Ten minutes later, I step out of the cab and walk onto the platform.

I used to work in Manhattan, so I know the train schedule by heart.

Before long, the train arrives, and I welcome the nice temperature inside.

Very few people travel on a Sunday evening, especially going to Manhattan. A week before Christmas, things slow down.

Excited that I haven’t ruined my shoes, I slide into a seat by the window and look outside.

I used to love these trips to Manhattan when I was little. I didn’t mind the chaos in the streets. The noise. The variety of things you could see and do.

It still holds the same fascination for me, but I no longer see myself living over there. As much as I envisioned my life unfolding in Manhattan and wrestled with the idea of living in Long Island, my big dreams of making it over there are slowly fading.

Besides, I love my life here.

I’ve lucked out with the private school I work for.

And I grew accustomed to having Mrs.
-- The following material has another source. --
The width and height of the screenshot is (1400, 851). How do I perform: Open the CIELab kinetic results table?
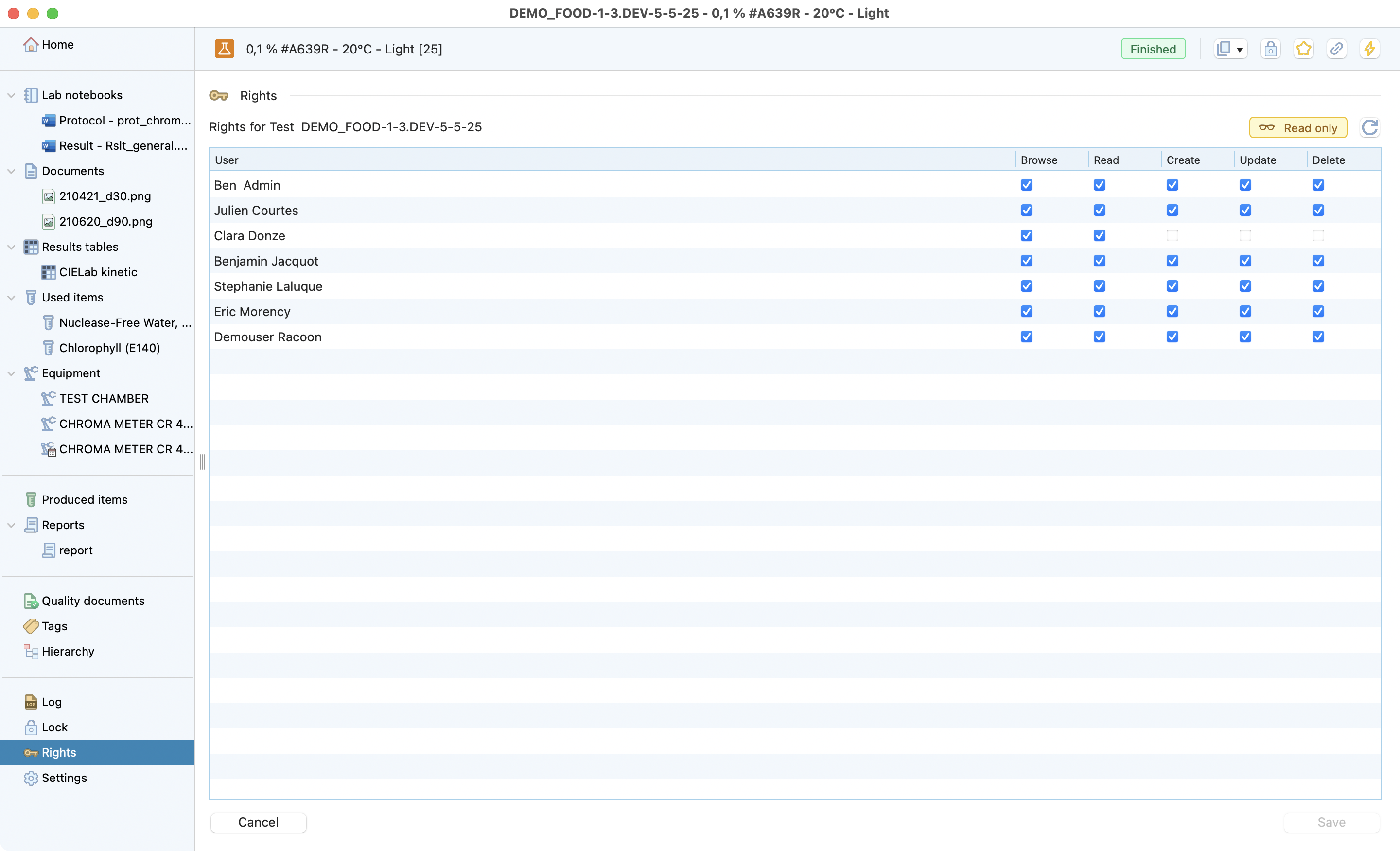(98, 272)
Eisenhower as my neighbor despite her being the nosy self that she is.

With that being said, I still enjoy the tumultuous life in Manhattan, looking up at the high risers and imagining the excitement of a high-octane life.

Maybe I won’t teach forever.

Maybe I’ll reinvent myself in a year or two.

Or maybe I’ll end up like my friend, Amalia, who has moved to Connecticut and lives in a quaint town where she raises her twins and teaches exclusively online.

You never know what life has in store for you.

The swarming crowd in the Manhattan train station sobers me up. The space spins with me as my brain struggles to adjust to the dizzying pace the people move in and out.

Holding my bag close to my chest, I pace out of the station, find a cab, and head to the address Sammy has given me.

She, for instance, lives in New York and can’t stop praising it for what an exciting place it is, despite looking to buy a house in Long Island.

Perhaps, her working her butt off has to do more with buying something in Manhattan than in Long Island.

Although I can’t envision the kind of job that comes with that type of money.

I enter the place a few minutes before seven.